AIDABench introduces a comprehensive end-to-end benchmark with 600+ document analytics tasks across three capabilities: question answering, data visualization, and file generation.
Tasks involve realistic, heterogeneous data such as spreadsheets, databases, financial reports, and operational records, spanning diverse industries and job functions.
Evaluations on 11 models (proprietary and open-source) show the best pass-at-1 is 59.43%, underscoring remaining gaps in real-world AI data analytics capabilities.
The paper provides failure mode analyses, identifies key research challenges, and positions AIDABench as a reference for enterprise procurement and model optimization, with the benchmark publicly available on GitHub.

Abstract

As AI-driven document understanding and processing tools become increasingly prevalent in real-world applications, the need for rigorous evaluation standards has grown increasingly urgent.
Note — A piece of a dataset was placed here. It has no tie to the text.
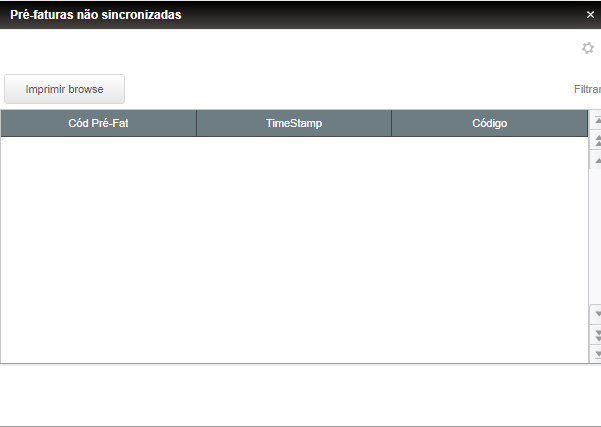Open the Filtrar option
601x427 pixels.
(x=587, y=89)
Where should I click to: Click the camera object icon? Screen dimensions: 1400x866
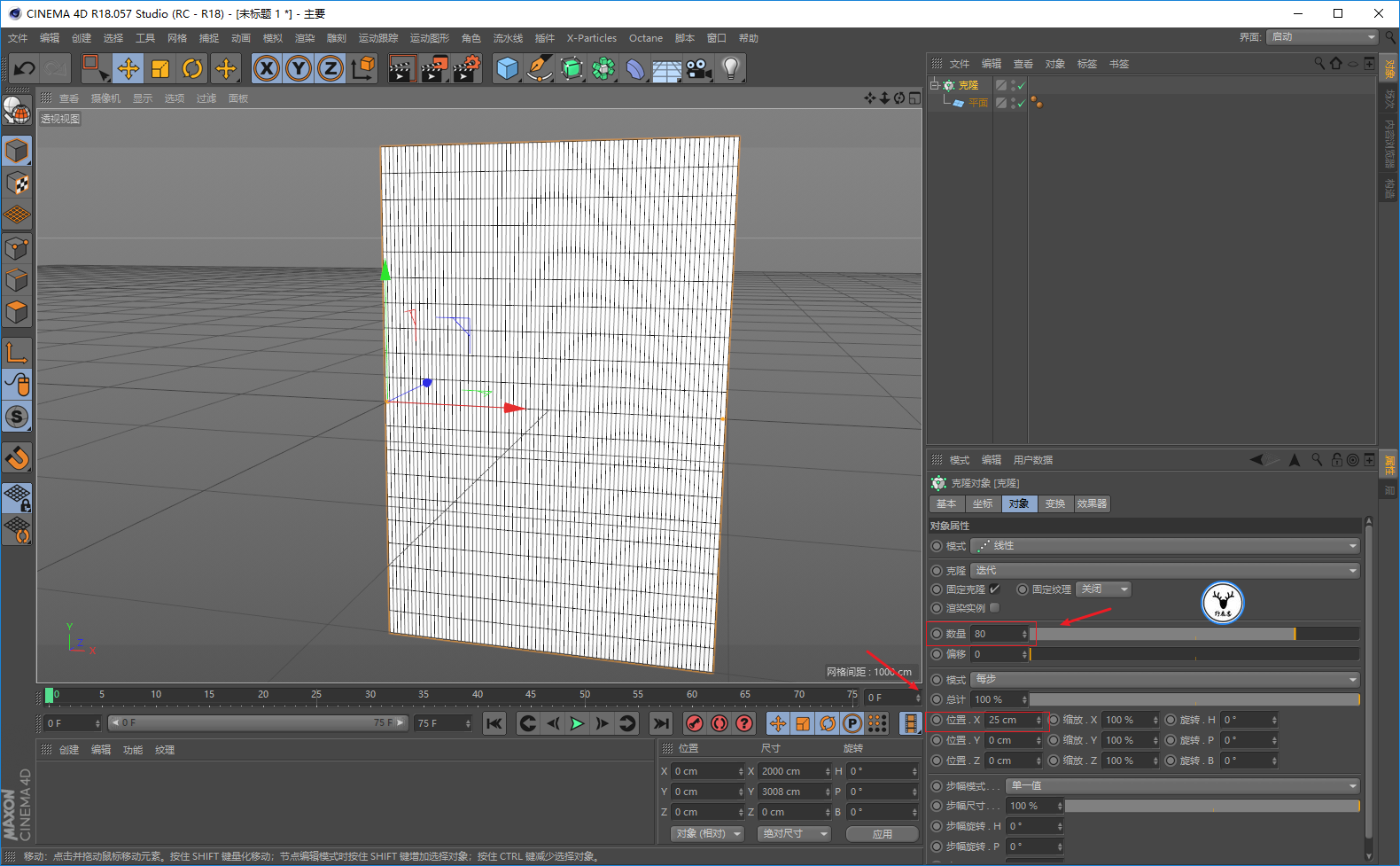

Existing benchmarks and evaluations often focus on isolated capabilities or simplified scenarios, failing to capture the end-to-end task effectiveness required in practical settings. To address this gap, we introduce AIDABench, a comprehensive benchmark for evaluating AI systems on complex data analytics tasks in an end-to-end manner. AIDABench encompasses 600+ diverse document analysis tasks across three core capability dimensions: question answering, data visualization, and file generation. These tasks are grounded in realistic scenarios involving heterogeneous data types, including spreadsheets, databases, financial reports, and operational records, and reflect analytical demands across diverse industries and job functions. Notably, the tasks in AIDABench are sufficiently challenging that even human experts require 1-2 hours per question when assisted by AI tools, underscoring the benchmark's difficulty and real-world complexity. We evaluate 11 state-of-the-art models on AIDABench, spanning both proprietary (e.g., Claude Sonnet 4.5, Gemini 3 Pro Preview) and open-source (e.g., Qwen3-Max-2026-01-23-Thinking) families. Our results reveal that complex, real-world data analytics tasks remain a significant challenge for current AI systems, with the best-performing model achieving only 59.43% pass-at-1. We provide a detailed analysis of failure modes across each capability dimension and identify key challenges for future research. AIDABench offers a principled reference for enterprise procurement, tool selection, and model optimization, and is publicly available at https://github.com/MichaelYang-lyx/AIDABench.